Teenager seriously injured in Ferguson police-involved shooting
FERGUSON (AP)- The identity of the 18-year-old black suspect who was critically wounded after being shot by police Sunday night in Ferguson has been released.
Prosecutors have filed 10 counts against Tyrone Harris.
The office of St. Louis County Prosecutor Bob McCulloch said charges include five counts of armed criminal action, four counts of first-degree assault on a law enforcement officer and one firearms charge. All 10 charges are felonies.
Harris remains hospitalized following surgery. St. Louis County Police Chief described his condition as critical.
Belmar said at a news conference early Monday morning that plainclothes officers had been tracking Harris, who they believed was armed, during a protest marking the anniversary of the death of 18-year-old Michael Brown.
Belmar said Harris approached the officers, who were in an unmarked police car and opened fire. All four officers returned fire from inside the vehicle. They then pursued the Harris on foot.
The chief said Harris again fired on the officers. All four fired back.
Belmar said the police shooting happened shortly after dozens of shots rang out around 11:15 p.m. Sunday, as protesters were gathered on West Florissant Avenue. The shots sent the crowd running for cover.
Belmar says the suspect was among about six people who fired shots during a protest.
St. Louis County Police Chief Jon Belmar says suspect who shot at officers in #Ferguson in critical condition, in surgery.— KOMU 8 News (@KOMUnews) August 10, 2015
None of the officers was seriously injured. All four have been put on standard administrative leave. They were not wearing body cameras, because plainclothed officers in St. Louis County are not equipped with body cameras, Belmar said.
Belmar waved off any notion that the people with the weapons were part of the protest.
"They were criminals. They weren't protesters," he said.
According to the chief, the suspect, now identified as Harris, fired on officers had a semi-automatic 9MM gun that was stolen last year from Cape Girardeau, Missouri, according to the chief.
"There is a small group of people out there that are intent on making sure that peace doesn't prevail," he said. "There are a lot of emotions. I get it. But we can't sustain this as we move forward."
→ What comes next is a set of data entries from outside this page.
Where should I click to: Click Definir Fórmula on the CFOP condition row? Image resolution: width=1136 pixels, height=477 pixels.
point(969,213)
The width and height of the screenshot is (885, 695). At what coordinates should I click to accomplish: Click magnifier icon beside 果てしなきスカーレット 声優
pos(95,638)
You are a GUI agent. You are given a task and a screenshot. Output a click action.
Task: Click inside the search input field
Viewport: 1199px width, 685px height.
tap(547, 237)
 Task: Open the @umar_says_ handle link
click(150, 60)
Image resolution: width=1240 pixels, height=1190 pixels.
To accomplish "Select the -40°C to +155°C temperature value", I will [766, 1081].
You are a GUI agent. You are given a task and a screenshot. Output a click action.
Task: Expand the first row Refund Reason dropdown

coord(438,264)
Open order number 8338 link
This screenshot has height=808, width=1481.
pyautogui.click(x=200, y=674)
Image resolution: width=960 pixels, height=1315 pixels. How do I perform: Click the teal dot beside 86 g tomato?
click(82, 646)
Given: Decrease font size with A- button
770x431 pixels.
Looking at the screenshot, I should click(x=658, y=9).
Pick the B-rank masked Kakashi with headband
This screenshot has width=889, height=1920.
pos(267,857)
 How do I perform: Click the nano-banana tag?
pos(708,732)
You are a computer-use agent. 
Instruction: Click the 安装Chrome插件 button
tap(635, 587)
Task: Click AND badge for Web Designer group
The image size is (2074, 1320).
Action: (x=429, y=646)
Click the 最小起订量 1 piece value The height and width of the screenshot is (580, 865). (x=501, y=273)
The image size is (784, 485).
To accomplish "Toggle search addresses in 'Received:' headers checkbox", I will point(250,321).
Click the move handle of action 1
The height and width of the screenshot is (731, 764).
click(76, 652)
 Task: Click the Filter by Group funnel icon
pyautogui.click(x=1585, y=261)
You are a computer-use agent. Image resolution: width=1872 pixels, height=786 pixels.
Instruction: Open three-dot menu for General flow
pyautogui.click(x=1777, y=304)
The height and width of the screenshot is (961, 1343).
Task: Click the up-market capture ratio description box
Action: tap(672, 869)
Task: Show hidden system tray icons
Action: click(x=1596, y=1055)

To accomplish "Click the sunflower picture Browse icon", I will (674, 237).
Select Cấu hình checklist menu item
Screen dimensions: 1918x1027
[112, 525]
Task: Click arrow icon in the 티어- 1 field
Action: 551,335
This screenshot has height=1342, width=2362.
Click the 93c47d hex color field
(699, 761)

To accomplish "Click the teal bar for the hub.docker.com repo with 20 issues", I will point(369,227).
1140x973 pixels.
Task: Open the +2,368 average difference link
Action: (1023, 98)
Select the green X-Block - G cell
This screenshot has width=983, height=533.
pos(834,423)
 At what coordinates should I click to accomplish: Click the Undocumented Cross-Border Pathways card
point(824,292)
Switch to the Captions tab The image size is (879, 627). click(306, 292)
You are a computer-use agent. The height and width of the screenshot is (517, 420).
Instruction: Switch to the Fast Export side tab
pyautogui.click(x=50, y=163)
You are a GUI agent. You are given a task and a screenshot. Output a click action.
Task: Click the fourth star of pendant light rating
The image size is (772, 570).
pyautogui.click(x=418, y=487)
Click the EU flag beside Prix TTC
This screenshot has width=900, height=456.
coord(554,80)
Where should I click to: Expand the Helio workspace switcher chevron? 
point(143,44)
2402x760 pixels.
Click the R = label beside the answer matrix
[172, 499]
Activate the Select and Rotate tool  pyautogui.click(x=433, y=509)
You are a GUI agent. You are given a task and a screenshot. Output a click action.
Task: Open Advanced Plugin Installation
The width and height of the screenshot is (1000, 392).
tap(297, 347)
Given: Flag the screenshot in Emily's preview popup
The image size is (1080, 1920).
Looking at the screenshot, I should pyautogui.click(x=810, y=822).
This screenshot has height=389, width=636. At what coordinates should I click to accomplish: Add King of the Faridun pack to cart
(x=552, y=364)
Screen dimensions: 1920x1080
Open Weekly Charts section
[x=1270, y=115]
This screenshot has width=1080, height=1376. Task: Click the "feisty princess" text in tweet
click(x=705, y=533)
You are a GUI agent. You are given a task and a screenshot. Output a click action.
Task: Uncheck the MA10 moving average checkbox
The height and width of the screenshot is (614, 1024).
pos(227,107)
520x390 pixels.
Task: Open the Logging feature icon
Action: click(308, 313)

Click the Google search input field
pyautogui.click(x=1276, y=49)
The anniversary of Brown's killing, which cast greater scrutiny on how police interact with black communities, has sparked days of renewed protests, though until Sunday they had been peaceful and without any arrests.
Before the gunfire, protesters were blocking traffic and confronting police. One person threw a glass bottle at officers but missed.
For the first time in three consecutive nights of demonstrations, some officers were dressed in riot gear, including bullet-proof vests and helmets with shields. Police at one point early Monday shot smoke to disperse the crowd that lingered on West Florissant, Belmar said.
One officer was treated for cuts related to a rock thrown at his face, and two officers were pepper sprayed by protesters, county police spokesman Officer Shawn McGuire said in an email. Five people were arrested, according to records McGuire released.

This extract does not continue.